Так что можно говорить о том, что мы окончательно осели, мама и я, в Испании в 1989 году.
М. ПЕШКОВА: Каковы были Ваши первые впечатления, когда Вы посетили Мадрид, Вашу историческую Родину? Вы ведь родились в Москве.
Л. СЕРГЕЕВА: Моя историческая родина – Москва. Но дело в том, что когда я была маленькая и до 17 лет, мы очень часто ездили во Францию и Италию. И мне всегда говорили, что Мадрид и Испания – это что-то между Францией и Италией, только победнее. И когда я приехала в Мадрид, это было не то что победнее Франции и Испании, это была просто провинциальная страна, которая только что вышла из тоталитарного режима, дикий экономический кризис, грязь на улицах немыслимая. Раньше же топили углем.
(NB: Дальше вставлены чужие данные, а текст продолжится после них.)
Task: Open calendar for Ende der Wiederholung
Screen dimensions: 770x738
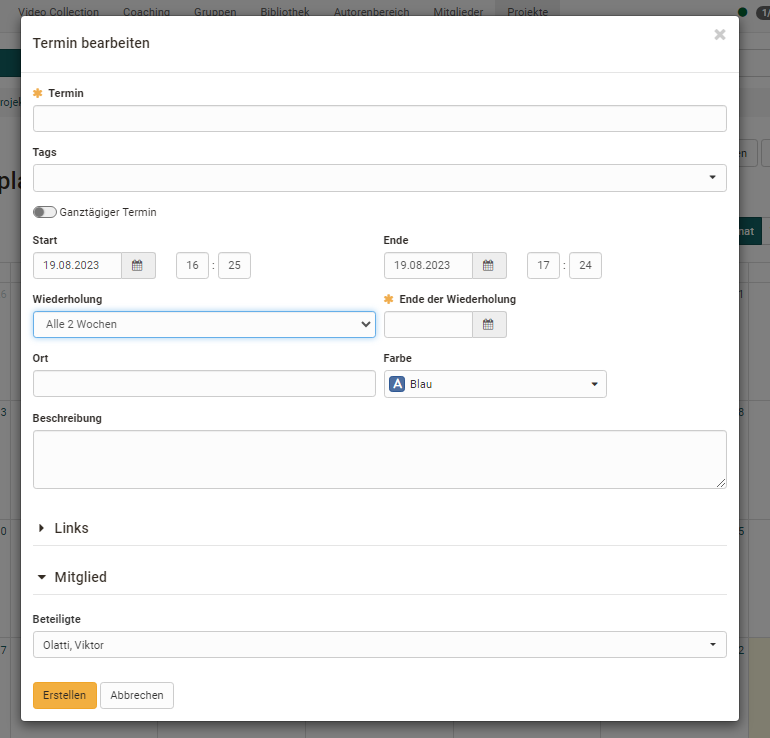Action: point(488,324)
Вы помните лондонские туманы? С тех пор, как не топят углем, их нет. А в Мадриде тогда топили углем. И все дома были абсолютно чёрные. И воздух был страшно загрязнённый. И ощущение того, что ты попадаешь в прошлое, в такое литературное прошлое, которое может быть связано с рассказами Эдгара По или рассказами Диккенса. Я не имею в виду людей, я имею в виду здания. И конечно, ощущался экономический кризис.
А с другой стороны шли демократические преобразования, все курили марихуану, все и всюду. У всех были чудовищно длинные волосы, огромные бороды, народ ходил нечесаным, потому что при диктатуре всё это было запрещено. И при этом одевались чёрт те как. Все ходили в тренировочных костюмах. И такой внешний вид испанцев, о которых я была другого впечатления, потому что к нам домой постоянно приезжали испанцы, и все они отлично выглядели, аккуратные, умные.
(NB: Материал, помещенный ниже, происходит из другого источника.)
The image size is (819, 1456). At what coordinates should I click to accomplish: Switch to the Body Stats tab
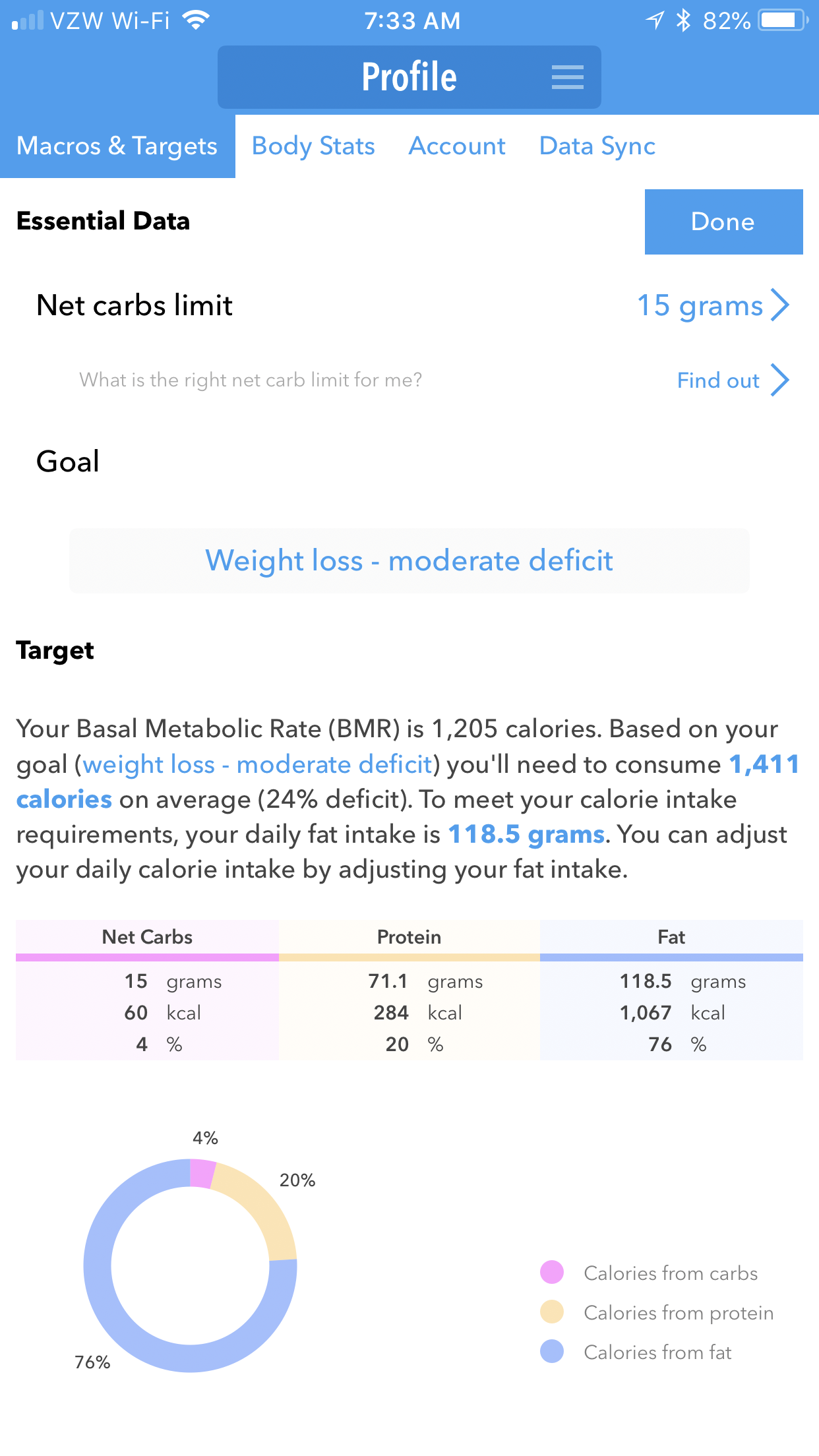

А здесь курят, пьют, немытые, нечёсаные, и ещё зверски сквернословили! Поскольку убрали цензуру, то народ, обрадовавшись, спускал, как здесь говорят, всех святых с небес, поминал всех кротких родственников практически через слово. И это произвело дикое впечатление на меня.
М. ПЕШКОВА: А каковы были Ваши первые впечатления, когда Вы, после долгих лет отсутствия, приехали в Испанию?
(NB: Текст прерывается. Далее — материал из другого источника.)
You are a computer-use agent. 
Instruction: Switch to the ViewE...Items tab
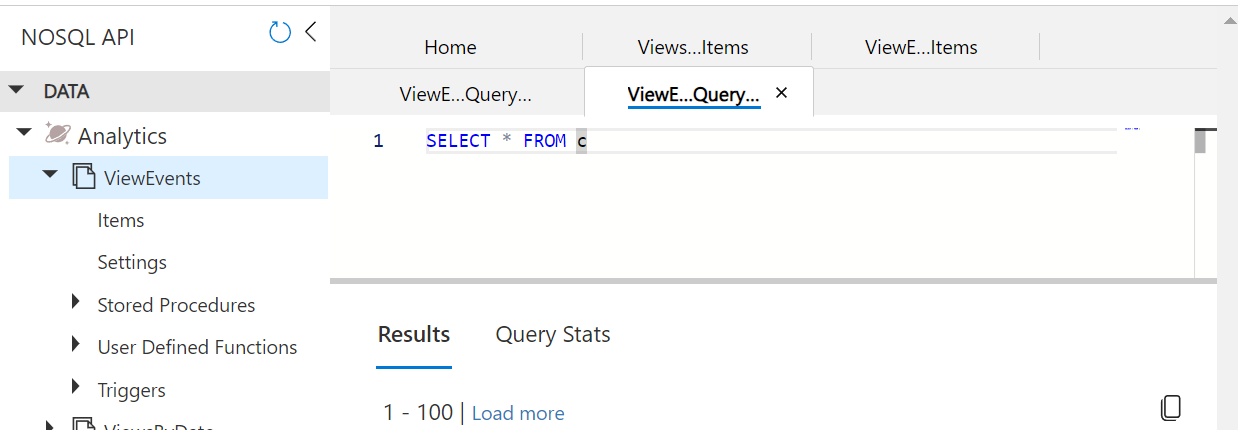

А. ИБАРРУРИ: Я была очень рада, что я приехала в Испанию. Это моя Родина, я тут родилась, у меня свой язык – испанский. Я всё время говорила по-испански даже в Москве. Так что я была счастлива, что я приехала в Испанию.
М. ПЕШКОВА: А Ваша мама, каковы были её эмоции? После долгого отсутствия в стране, четыре десятилетия.
А. ИБАРРУРИ: Она страшно переживала, что она не может вернуться в Испанию, потому что правил Франко. Он реакционер очень сильный, фашист. И мы не могли вернуться в Испанию. Она очень нервничала, конечно, потому что она выросла в Испании и вся жизнь прошла в Испании. Она очень много страдала.
М. ПЕШКОВА: А Вы поддерживали связь с родными?
А. ИБАРРУРИ: Нет, пока мы жили в России, отношений с родными не было. Мы даже не знали, где они, что с ними случилось.
М. ПЕШКОВА: Из какой семьи Ваша мама, кто её родители?
А. ИБАРРУРИ: Она из простых людей. Отец мой был шахтёром, он очень скромный, хороший человек, но тоже ушёл из жизни.
М. ПЕШКОВА: Он тоже был республиканцем, да?
А. ИБАРРУРИ: Да, конечно. Они не только республиканцами, они коммунистами были. Они были первыми коммунистами, которые были в Испании.
М. ПЕШКОВА: Каким образом удалось так поднять народ, по-вашему? «Золотое слово Долорес» - я однажды прочитала такую метафору. Её все слушали?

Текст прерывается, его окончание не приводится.